Records from a data source:

#####

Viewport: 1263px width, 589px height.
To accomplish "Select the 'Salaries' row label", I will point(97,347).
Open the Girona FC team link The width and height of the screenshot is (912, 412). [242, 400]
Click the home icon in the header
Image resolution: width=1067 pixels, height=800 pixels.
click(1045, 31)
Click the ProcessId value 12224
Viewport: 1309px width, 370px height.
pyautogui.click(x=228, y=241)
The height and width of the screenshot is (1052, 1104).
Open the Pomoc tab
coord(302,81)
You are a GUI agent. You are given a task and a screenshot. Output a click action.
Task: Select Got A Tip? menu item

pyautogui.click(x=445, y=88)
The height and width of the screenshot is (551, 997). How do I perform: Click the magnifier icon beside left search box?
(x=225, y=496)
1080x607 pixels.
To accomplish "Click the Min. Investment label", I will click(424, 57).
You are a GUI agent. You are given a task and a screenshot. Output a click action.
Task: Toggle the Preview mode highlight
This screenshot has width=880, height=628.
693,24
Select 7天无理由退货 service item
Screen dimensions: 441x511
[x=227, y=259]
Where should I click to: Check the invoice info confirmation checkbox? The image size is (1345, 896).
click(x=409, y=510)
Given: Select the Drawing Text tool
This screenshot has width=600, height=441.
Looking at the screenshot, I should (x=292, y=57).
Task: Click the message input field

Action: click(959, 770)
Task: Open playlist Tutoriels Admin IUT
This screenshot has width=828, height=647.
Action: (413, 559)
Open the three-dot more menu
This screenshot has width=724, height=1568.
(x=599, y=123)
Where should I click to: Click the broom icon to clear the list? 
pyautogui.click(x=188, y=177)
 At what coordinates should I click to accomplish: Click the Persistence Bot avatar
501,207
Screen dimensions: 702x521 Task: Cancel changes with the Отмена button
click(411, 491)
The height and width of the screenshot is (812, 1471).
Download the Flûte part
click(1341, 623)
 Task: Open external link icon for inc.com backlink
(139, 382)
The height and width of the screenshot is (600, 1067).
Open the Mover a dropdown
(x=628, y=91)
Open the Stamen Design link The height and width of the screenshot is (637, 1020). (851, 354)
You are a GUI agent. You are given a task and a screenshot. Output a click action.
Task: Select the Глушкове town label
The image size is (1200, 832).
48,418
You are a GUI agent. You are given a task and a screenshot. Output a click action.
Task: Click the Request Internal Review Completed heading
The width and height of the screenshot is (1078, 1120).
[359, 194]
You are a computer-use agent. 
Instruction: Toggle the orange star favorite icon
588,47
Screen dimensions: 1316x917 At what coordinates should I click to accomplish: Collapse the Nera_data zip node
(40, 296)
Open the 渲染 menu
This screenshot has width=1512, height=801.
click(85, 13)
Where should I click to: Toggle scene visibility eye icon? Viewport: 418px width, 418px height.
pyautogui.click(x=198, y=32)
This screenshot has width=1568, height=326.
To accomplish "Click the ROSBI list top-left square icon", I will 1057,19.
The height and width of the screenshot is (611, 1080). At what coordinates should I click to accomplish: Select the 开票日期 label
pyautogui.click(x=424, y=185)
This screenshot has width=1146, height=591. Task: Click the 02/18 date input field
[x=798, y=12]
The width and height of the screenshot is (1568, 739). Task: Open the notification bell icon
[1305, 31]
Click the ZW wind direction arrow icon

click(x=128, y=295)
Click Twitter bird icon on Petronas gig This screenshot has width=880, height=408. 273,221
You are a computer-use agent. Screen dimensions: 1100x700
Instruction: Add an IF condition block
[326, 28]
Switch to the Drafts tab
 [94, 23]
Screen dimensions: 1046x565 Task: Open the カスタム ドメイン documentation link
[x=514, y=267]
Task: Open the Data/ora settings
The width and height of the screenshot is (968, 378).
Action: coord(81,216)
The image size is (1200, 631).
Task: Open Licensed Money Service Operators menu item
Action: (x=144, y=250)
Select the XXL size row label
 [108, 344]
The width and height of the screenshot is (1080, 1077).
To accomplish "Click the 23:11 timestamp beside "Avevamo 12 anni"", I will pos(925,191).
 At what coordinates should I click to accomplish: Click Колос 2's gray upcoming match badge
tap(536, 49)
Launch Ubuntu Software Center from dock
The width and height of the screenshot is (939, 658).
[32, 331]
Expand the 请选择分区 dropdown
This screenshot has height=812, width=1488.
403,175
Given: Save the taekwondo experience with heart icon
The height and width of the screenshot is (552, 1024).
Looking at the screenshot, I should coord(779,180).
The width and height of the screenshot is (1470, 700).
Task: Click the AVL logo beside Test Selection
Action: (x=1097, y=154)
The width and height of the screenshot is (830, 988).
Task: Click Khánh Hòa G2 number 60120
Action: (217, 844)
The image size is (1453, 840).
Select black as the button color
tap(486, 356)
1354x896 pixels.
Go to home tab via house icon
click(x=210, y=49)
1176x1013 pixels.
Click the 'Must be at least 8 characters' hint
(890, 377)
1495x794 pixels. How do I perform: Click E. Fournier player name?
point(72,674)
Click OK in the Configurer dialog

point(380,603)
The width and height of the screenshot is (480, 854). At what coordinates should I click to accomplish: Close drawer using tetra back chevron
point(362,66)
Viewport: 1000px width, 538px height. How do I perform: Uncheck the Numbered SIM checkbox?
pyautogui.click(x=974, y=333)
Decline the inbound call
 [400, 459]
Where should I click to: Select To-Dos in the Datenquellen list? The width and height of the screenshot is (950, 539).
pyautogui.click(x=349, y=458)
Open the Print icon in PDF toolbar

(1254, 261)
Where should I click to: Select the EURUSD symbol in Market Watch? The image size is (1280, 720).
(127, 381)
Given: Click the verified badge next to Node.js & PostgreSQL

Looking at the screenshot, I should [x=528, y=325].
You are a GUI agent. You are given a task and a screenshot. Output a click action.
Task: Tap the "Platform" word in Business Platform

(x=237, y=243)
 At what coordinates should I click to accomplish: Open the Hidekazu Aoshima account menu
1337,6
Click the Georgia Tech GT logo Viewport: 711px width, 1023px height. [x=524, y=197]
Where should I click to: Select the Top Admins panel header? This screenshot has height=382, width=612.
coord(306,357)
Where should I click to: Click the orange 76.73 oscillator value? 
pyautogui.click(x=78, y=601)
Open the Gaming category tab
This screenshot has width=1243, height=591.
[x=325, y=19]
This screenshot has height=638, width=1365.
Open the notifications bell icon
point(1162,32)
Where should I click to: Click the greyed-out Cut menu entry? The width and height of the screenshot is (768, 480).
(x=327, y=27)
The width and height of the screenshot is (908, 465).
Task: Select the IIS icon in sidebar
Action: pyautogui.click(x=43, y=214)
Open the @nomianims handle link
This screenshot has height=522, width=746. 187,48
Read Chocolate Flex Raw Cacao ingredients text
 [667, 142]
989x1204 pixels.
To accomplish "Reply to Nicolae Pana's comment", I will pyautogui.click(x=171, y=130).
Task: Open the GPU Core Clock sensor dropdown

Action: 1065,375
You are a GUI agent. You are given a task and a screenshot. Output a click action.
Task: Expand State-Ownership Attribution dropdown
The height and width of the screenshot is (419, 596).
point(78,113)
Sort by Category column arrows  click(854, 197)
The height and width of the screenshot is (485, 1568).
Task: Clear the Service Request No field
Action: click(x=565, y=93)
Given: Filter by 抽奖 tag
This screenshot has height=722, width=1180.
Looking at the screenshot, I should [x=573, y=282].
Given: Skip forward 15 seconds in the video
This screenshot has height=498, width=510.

#####

_DIRECTIONS FOR THIS TASK_
Copy every record once more, exactly as given.

_ANSWER TO THIS EXERCISE_
Viewport: 1263px width, 589px height.
To accomplish "Select the 'Salaries' row label", I will point(97,347).
Open the Girona FC team link The width and height of the screenshot is (912, 412). [242, 400]
Click the home icon in the header
Image resolution: width=1067 pixels, height=800 pixels.
click(1045, 31)
Click the ProcessId value 12224
Viewport: 1309px width, 370px height.
pyautogui.click(x=228, y=241)
The height and width of the screenshot is (1052, 1104).
Open the Pomoc tab
coord(302,81)
You are a GUI agent. You are given a task and a screenshot. Output a click action.
Task: Select Got A Tip? menu item

pyautogui.click(x=445, y=88)
The height and width of the screenshot is (551, 997). How do I perform: Click the magnifier icon beside left search box?
(x=225, y=496)
1080x607 pixels.
To accomplish "Click the Min. Investment label", I will click(424, 57).
You are a GUI agent. You are given a task and a screenshot. Output a click action.
Task: Toggle the Preview mode highlight
This screenshot has width=880, height=628.
693,24
Select 7天无理由退货 service item
Screen dimensions: 441x511
[x=227, y=259]
Where should I click to: Check the invoice info confirmation checkbox? The image size is (1345, 896).
click(x=409, y=510)
Given: Select the Drawing Text tool
This screenshot has width=600, height=441.
Looking at the screenshot, I should (x=292, y=57).
Task: Click the message input field

Action: click(959, 770)
Task: Open playlist Tutoriels Admin IUT
This screenshot has width=828, height=647.
Action: (413, 559)
Open the three-dot more menu
This screenshot has width=724, height=1568.
(x=599, y=123)
Where should I click to: Click the broom icon to clear the list? 
pyautogui.click(x=188, y=177)
 At what coordinates should I click to accomplish: Click the Persistence Bot avatar
501,207
Screen dimensions: 702x521 Task: Cancel changes with the Отмена button
click(411, 491)
The height and width of the screenshot is (812, 1471).
Download the Flûte part
click(1341, 623)
 Task: Open external link icon for inc.com backlink
(139, 382)
The height and width of the screenshot is (600, 1067).
Open the Mover a dropdown
(x=628, y=91)
Open the Stamen Design link The height and width of the screenshot is (637, 1020). (851, 354)
You are a GUI agent. You are given a task and a screenshot. Output a click action.
Task: Select the Глушкове town label
The image size is (1200, 832).
48,418
You are a GUI agent. You are given a task and a screenshot. Output a click action.
Task: Click the Request Internal Review Completed heading
The width and height of the screenshot is (1078, 1120).
[359, 194]
You are a computer-use agent. 
Instruction: Toggle the orange star favorite icon
588,47
Screen dimensions: 1316x917 At what coordinates should I click to accomplish: Collapse the Nera_data zip node
(40, 296)
Open the 渲染 menu
This screenshot has width=1512, height=801.
click(85, 13)
Where should I click to: Toggle scene visibility eye icon? Viewport: 418px width, 418px height.
pyautogui.click(x=198, y=32)
This screenshot has width=1568, height=326.
To accomplish "Click the ROSBI list top-left square icon", I will 1057,19.
The height and width of the screenshot is (611, 1080). At what coordinates should I click to accomplish: Select the 开票日期 label
pyautogui.click(x=424, y=185)
This screenshot has width=1146, height=591. Task: Click the 02/18 date input field
[x=798, y=12]
The width and height of the screenshot is (1568, 739). Task: Open the notification bell icon
[1305, 31]
Click the ZW wind direction arrow icon

click(x=128, y=295)
Click Twitter bird icon on Petronas gig This screenshot has width=880, height=408. 273,221
You are a computer-use agent. Screen dimensions: 1100x700
Instruction: Add an IF condition block
[326, 28]
Switch to the Drafts tab
 [94, 23]
Screen dimensions: 1046x565 Task: Open the カスタム ドメイン documentation link
[x=514, y=267]
Task: Open the Data/ora settings
The width and height of the screenshot is (968, 378).
Action: coord(81,216)
The image size is (1200, 631).
Task: Open Licensed Money Service Operators menu item
Action: (x=144, y=250)
Select the XXL size row label
 [108, 344]
The width and height of the screenshot is (1080, 1077).
To accomplish "Click the 23:11 timestamp beside "Avevamo 12 anni"", I will pos(925,191).
 At what coordinates should I click to accomplish: Click Колос 2's gray upcoming match badge
tap(536, 49)
Launch Ubuntu Software Center from dock
The width and height of the screenshot is (939, 658).
[32, 331]
Expand the 请选择分区 dropdown
This screenshot has height=812, width=1488.
403,175
Given: Save the taekwondo experience with heart icon
The height and width of the screenshot is (552, 1024).
Looking at the screenshot, I should coord(779,180).
The width and height of the screenshot is (1470, 700).
Task: Click the AVL logo beside Test Selection
Action: (x=1097, y=154)
The width and height of the screenshot is (830, 988).
Task: Click Khánh Hòa G2 number 60120
Action: (217, 844)
The image size is (1453, 840).
Select black as the button color
tap(486, 356)
1354x896 pixels.
Go to home tab via house icon
click(x=210, y=49)
1176x1013 pixels.
Click the 'Must be at least 8 characters' hint
(890, 377)
1495x794 pixels. How do I perform: Click E. Fournier player name?
point(72,674)
Click OK in the Configurer dialog

point(380,603)
The width and height of the screenshot is (480, 854). At what coordinates should I click to accomplish: Close drawer using tetra back chevron
point(362,66)
Viewport: 1000px width, 538px height. How do I perform: Uncheck the Numbered SIM checkbox?
pyautogui.click(x=974, y=333)
Decline the inbound call
 [400, 459]
Where should I click to: Select To-Dos in the Datenquellen list? The width and height of the screenshot is (950, 539).
pyautogui.click(x=349, y=458)
Open the Print icon in PDF toolbar

(1254, 261)
Where should I click to: Select the EURUSD symbol in Market Watch? The image size is (1280, 720).
(127, 381)
Given: Click the verified badge next to Node.js & PostgreSQL

Looking at the screenshot, I should [x=528, y=325].
You are a GUI agent. You are given a task and a screenshot. Output a click action.
Task: Tap the "Platform" word in Business Platform

(x=237, y=243)
 At what coordinates should I click to accomplish: Open the Hidekazu Aoshima account menu
1337,6
Click the Georgia Tech GT logo Viewport: 711px width, 1023px height. [x=524, y=197]
Where should I click to: Select the Top Admins panel header? This screenshot has height=382, width=612.
coord(306,357)
Where should I click to: Click the orange 76.73 oscillator value? 
pyautogui.click(x=78, y=601)
Open the Gaming category tab
This screenshot has width=1243, height=591.
[x=325, y=19]
This screenshot has height=638, width=1365.
Open the notifications bell icon
point(1162,32)
Where should I click to: Click the greyed-out Cut menu entry? The width and height of the screenshot is (768, 480).
(x=327, y=27)
The width and height of the screenshot is (908, 465).
Task: Select the IIS icon in sidebar
Action: pyautogui.click(x=43, y=214)
Open the @nomianims handle link
This screenshot has height=522, width=746. 187,48
Read Chocolate Flex Raw Cacao ingredients text
 [667, 142]
989x1204 pixels.
To accomplish "Reply to Nicolae Pana's comment", I will pyautogui.click(x=171, y=130).
Task: Open the GPU Core Clock sensor dropdown

Action: 1065,375
You are a GUI agent. You are given a task and a screenshot. Output a click action.
Task: Expand State-Ownership Attribution dropdown
The height and width of the screenshot is (419, 596).
point(78,113)
Sort by Category column arrows  click(854, 197)
The height and width of the screenshot is (485, 1568).
Task: Clear the Service Request No field
Action: click(x=565, y=93)
Given: Filter by 抽奖 tag
This screenshot has height=722, width=1180.
Looking at the screenshot, I should [x=573, y=282].
Given: Skip forward 15 seconds in the video
This screenshot has height=498, width=510.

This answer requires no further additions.